:: PROBLEM REQUIREMENTS ::
Select every line in the rows below that contains the word "header", and copy each of those lines in full.

:: INPUT DATA ::
—————

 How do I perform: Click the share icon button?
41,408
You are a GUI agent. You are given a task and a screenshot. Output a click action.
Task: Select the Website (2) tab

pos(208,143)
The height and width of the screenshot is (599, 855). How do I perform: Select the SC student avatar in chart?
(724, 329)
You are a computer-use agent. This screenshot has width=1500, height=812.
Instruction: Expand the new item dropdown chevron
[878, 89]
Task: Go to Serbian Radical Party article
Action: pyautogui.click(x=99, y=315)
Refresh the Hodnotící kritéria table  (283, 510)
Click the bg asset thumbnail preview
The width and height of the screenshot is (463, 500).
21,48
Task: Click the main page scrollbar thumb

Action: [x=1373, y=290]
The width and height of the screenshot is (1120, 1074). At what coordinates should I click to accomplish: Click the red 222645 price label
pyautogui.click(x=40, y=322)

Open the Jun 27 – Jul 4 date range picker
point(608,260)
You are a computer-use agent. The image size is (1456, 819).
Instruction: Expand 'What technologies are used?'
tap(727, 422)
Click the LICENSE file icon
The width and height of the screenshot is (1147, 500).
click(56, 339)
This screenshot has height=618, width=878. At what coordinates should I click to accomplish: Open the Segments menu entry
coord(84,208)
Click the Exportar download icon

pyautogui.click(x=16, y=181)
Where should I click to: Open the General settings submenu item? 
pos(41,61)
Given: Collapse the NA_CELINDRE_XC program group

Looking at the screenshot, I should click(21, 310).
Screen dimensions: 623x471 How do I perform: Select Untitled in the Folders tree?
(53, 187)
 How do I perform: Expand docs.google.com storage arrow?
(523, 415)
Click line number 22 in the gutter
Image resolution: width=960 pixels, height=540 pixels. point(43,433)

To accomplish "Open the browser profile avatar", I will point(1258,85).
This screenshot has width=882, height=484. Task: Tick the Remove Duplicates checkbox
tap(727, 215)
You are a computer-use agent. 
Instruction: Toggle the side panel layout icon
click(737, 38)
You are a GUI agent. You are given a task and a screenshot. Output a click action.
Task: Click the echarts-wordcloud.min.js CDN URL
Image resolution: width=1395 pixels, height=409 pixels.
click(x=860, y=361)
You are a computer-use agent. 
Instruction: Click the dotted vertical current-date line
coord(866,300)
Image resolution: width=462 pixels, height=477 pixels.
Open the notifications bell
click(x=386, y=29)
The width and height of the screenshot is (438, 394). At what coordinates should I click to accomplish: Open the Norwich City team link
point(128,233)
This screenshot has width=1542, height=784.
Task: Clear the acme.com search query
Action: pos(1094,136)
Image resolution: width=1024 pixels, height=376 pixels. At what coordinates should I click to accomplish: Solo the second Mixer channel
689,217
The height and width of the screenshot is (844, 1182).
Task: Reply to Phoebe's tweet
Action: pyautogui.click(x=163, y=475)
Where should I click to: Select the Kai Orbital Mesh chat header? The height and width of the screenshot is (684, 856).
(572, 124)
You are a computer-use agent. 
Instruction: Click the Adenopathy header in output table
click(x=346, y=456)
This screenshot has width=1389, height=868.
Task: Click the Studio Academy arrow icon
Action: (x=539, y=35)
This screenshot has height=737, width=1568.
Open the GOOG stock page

—————

:: RESULT BELOW ::
Where should I click to: Select the Kai Orbital Mesh chat header? The height and width of the screenshot is (684, 856).
Instruction: Click the Adenopathy header in output table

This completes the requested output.